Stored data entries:
------------

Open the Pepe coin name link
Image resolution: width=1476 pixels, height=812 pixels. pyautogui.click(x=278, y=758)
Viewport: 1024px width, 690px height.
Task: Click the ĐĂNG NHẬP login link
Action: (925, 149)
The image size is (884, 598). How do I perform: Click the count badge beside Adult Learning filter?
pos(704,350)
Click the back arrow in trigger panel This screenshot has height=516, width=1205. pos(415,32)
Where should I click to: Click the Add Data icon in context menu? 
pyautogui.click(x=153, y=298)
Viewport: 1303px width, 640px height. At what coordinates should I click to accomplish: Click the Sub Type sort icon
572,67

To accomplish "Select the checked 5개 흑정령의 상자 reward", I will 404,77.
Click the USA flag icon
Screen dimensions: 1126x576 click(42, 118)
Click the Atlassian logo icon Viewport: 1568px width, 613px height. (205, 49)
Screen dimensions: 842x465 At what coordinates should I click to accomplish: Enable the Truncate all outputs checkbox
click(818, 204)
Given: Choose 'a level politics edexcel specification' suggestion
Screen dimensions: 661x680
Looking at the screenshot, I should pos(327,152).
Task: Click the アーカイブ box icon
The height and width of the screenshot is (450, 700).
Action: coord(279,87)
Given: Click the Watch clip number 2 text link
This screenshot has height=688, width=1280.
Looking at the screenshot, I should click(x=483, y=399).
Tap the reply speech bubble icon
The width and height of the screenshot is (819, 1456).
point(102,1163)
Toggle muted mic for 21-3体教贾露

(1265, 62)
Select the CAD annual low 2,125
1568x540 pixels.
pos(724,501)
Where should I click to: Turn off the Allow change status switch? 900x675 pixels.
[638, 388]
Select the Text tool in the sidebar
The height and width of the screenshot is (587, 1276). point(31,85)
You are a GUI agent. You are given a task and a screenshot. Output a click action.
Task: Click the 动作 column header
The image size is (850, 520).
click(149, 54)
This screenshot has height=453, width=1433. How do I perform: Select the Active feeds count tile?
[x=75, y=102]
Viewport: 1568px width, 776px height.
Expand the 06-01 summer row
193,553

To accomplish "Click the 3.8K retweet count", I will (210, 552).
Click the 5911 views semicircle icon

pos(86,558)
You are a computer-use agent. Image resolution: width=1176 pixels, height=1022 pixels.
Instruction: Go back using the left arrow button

------------

For every line above with the word "back" in it, make a copy.

_ANSWER FOR THIS EXERCISE_:
Click the back arrow in trigger panel This screenshot has height=516, width=1205. pos(415,32)
Instruction: Go back using the left arrow button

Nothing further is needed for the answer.